Microbiologist Bruce Ivins is the lead suspect in the FBI investigation into the anthrax attacks. He dies by suicide before he can be arrested and charged.
October 10, 1963: 47-year-old French cabaret singer Édith Piaf dies of liver failure from liver cancer and cirrhosis after years of alcohol and drug addiction.
October 10, 1984: One employee and three customers are killed when a fire breaks out at Ole's Home Center in South Pasadena, California. The youngest victim is two years old. The fire is determined to be arson by investigators who include John Leonard Orr. In 1992, Orr will be convicted of this and several other arson fires in the Los Angeles area.
October 19, 1977: A small fire breaks out aboard the charter plane used by members of the band Lynyrd Skynyrd. No one is hurt, but the fire makes Cassie Gaines hesitant to board the plane the next day.
October 20, 1977: Cassie Gaines, her brother Steve Gaines, Ronnie Van Zant, road manager Dean Kilpatrick, and pilots William Gray and Walter McCreary die when Lynyrd Skynyrd’s chartered plane runs out of fuel and crashes in the woods outside Gillsburg, Mississippi. Drummer Artimus Pyle, guitarist Gary Rossington, and keyboardist Billy Powell all survive with serious injuries.
October 20, 1990: Stunt performer Brian Jewell, portraying a hanged man at a New Jersey “haunted hayride” attraction, accidentally hangs himself in earnest.
October 21, 1966: “[On this date] a massive coal-tip slid down a mountainside and engulfed the Welsh mining village of Aberfan, killing 144 persons, mostly school children. In response to an appeal the following week in a national newspaper, an English psychiatrist, J. Barker, obtained a large number of reports from respondents who felt they may have received paranormal information concerning this tragedy. After all claims were carefully checked out, thirty-five cases remained which Dr. Barker considered worthy of confidence. In twenty-four cases, the respondents had related the information to someone else before the landslide occurred. Dreams figures in twenty-five of these accounts. In one, the dreamer saw, spelled out in large, brilliant letters, the word ABERFAN, In another, a telephone operator from Brighton talked helplessly to a child, who walked toward her, followed by a billowing cloud of black dust or smoke.” - Our Dreaming Mind by Robert L. Van de Castle
October 26, 1952: Hattie McDaniel, the first African-American to sing on the radio in the U.S. and the first African-American to win an Academy Award for acting, dies of breast cancer in Los Angeles. She’s 59 years old.

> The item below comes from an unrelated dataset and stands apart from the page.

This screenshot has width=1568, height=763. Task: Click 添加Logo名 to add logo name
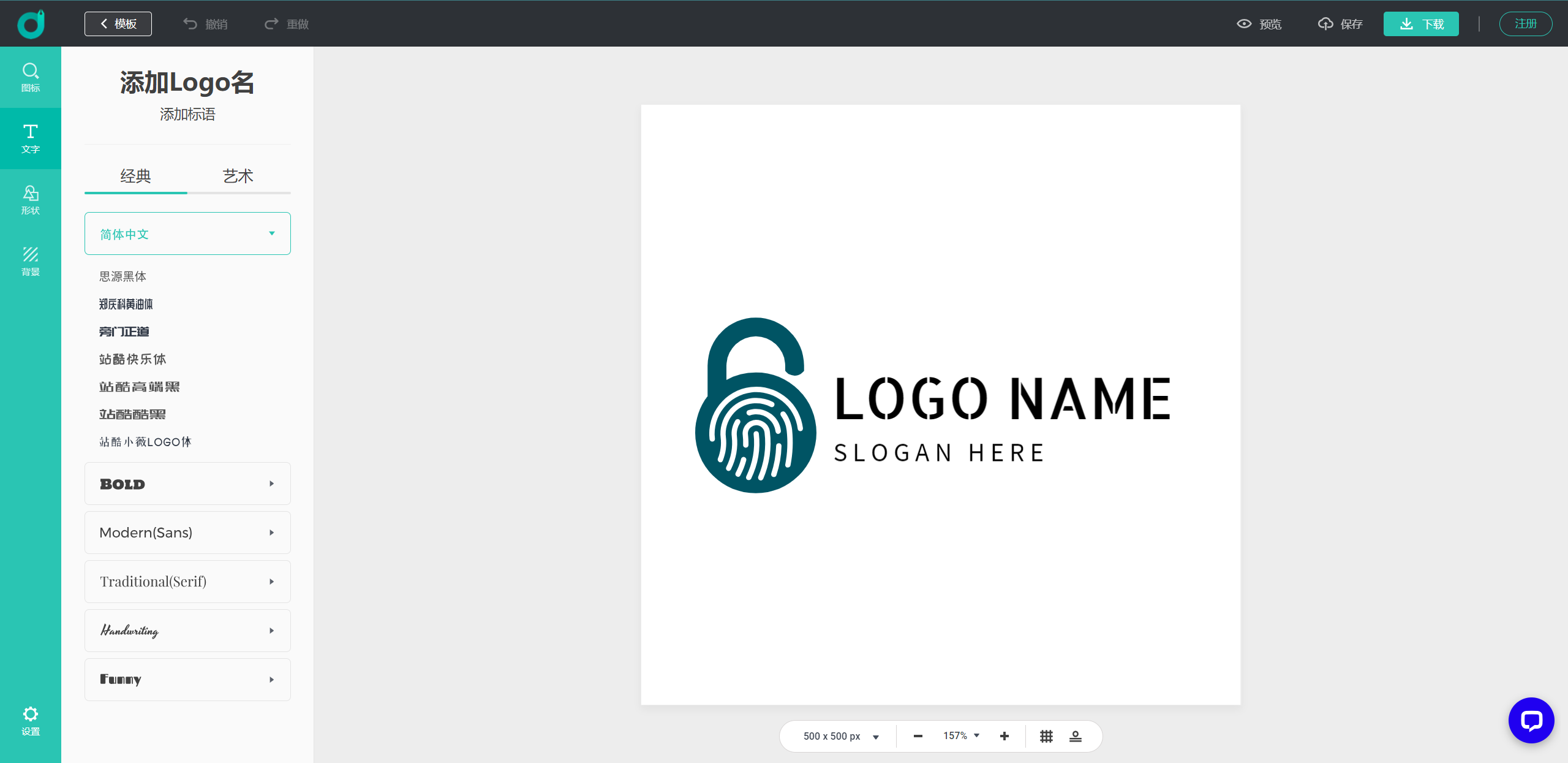187,83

October 26, 1990: 15-year-old William Anthony Odom, setting up a gallows scene for a Halloween tableau in North Carolina, accidentally hangs himself when the rope he’s using tightens on him.
October 26, 2018: A bomb addressed to then-Senator Kamala Harris is intercepted by authorities in Sacramento, California. Cesar Altieri Sayoc, Jr. is later convicted of the terroristic threat.
October 26, 2022: Food writer Julie Powell dies of cardiac arrest at age 49 after battling a COVID-19 infection.